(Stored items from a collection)
________________________

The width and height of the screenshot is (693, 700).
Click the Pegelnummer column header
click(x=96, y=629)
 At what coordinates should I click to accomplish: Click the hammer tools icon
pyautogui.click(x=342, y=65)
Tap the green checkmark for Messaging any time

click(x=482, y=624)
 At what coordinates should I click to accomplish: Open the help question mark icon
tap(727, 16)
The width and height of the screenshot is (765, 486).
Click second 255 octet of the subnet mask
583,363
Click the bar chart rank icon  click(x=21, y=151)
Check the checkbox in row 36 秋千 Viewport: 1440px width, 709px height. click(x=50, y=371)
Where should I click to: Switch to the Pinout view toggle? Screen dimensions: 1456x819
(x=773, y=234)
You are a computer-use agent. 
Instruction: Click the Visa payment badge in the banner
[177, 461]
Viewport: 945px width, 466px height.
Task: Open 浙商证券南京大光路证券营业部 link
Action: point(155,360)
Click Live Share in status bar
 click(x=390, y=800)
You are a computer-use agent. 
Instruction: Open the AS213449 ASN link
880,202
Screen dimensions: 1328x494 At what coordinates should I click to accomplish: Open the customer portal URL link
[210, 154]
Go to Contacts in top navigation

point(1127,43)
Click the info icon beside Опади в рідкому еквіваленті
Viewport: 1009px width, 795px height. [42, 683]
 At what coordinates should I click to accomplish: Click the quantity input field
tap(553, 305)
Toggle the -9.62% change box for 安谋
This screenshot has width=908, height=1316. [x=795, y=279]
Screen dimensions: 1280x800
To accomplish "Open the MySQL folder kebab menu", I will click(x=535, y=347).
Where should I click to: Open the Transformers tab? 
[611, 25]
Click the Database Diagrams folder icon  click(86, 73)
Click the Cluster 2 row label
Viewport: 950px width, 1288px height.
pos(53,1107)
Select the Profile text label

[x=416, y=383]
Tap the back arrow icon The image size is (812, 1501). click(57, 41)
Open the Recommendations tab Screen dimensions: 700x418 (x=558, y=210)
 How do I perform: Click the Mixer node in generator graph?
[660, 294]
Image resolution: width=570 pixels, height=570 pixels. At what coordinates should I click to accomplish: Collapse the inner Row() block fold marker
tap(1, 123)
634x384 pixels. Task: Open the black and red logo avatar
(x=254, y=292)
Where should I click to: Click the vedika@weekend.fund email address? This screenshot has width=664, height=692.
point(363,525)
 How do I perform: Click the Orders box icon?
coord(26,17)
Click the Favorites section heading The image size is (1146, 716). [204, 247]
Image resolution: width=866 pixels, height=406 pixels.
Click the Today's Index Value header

________________________

Each entry should be written out again exactly, with no word left out.

• [Solution to this task]:
The width and height of the screenshot is (693, 700).
Click the Pegelnummer column header
click(x=96, y=629)
 At what coordinates should I click to accomplish: Click the hammer tools icon
pyautogui.click(x=342, y=65)
Tap the green checkmark for Messaging any time

click(x=482, y=624)
 At what coordinates should I click to accomplish: Open the help question mark icon
tap(727, 16)
The width and height of the screenshot is (765, 486).
Click second 255 octet of the subnet mask
583,363
Click the bar chart rank icon  click(x=21, y=151)
Check the checkbox in row 36 秋千 Viewport: 1440px width, 709px height. click(x=50, y=371)
Where should I click to: Switch to the Pinout view toggle? Screen dimensions: 1456x819
(x=773, y=234)
You are a computer-use agent. 
Instruction: Click the Visa payment badge in the banner
[177, 461]
Viewport: 945px width, 466px height.
Task: Open 浙商证券南京大光路证券营业部 link
Action: point(155,360)
Click Live Share in status bar
 click(x=390, y=800)
You are a computer-use agent. 
Instruction: Open the AS213449 ASN link
880,202
Screen dimensions: 1328x494 At what coordinates should I click to accomplish: Open the customer portal URL link
[210, 154]
Go to Contacts in top navigation

point(1127,43)
Click the info icon beside Опади в рідкому еквіваленті
Viewport: 1009px width, 795px height. [42, 683]
 At what coordinates should I click to accomplish: Click the quantity input field
tap(553, 305)
Toggle the -9.62% change box for 安谋
This screenshot has width=908, height=1316. [x=795, y=279]
Screen dimensions: 1280x800
To accomplish "Open the MySQL folder kebab menu", I will click(x=535, y=347).
Where should I click to: Open the Transformers tab? 
[611, 25]
Click the Database Diagrams folder icon  click(86, 73)
Click the Cluster 2 row label
Viewport: 950px width, 1288px height.
pos(53,1107)
Select the Profile text label

[x=416, y=383]
Tap the back arrow icon The image size is (812, 1501). click(57, 41)
Open the Recommendations tab Screen dimensions: 700x418 (x=558, y=210)
 How do I perform: Click the Mixer node in generator graph?
[660, 294]
Image resolution: width=570 pixels, height=570 pixels. At what coordinates should I click to accomplish: Collapse the inner Row() block fold marker
tap(1, 123)
634x384 pixels. Task: Open the black and red logo avatar
(x=254, y=292)
Where should I click to: Click the vedika@weekend.fund email address? This screenshot has width=664, height=692.
point(363,525)
 How do I perform: Click the Orders box icon?
coord(26,17)
Click the Favorites section heading The image size is (1146, 716). [204, 247]
Image resolution: width=866 pixels, height=406 pixels.
Click the Today's Index Value header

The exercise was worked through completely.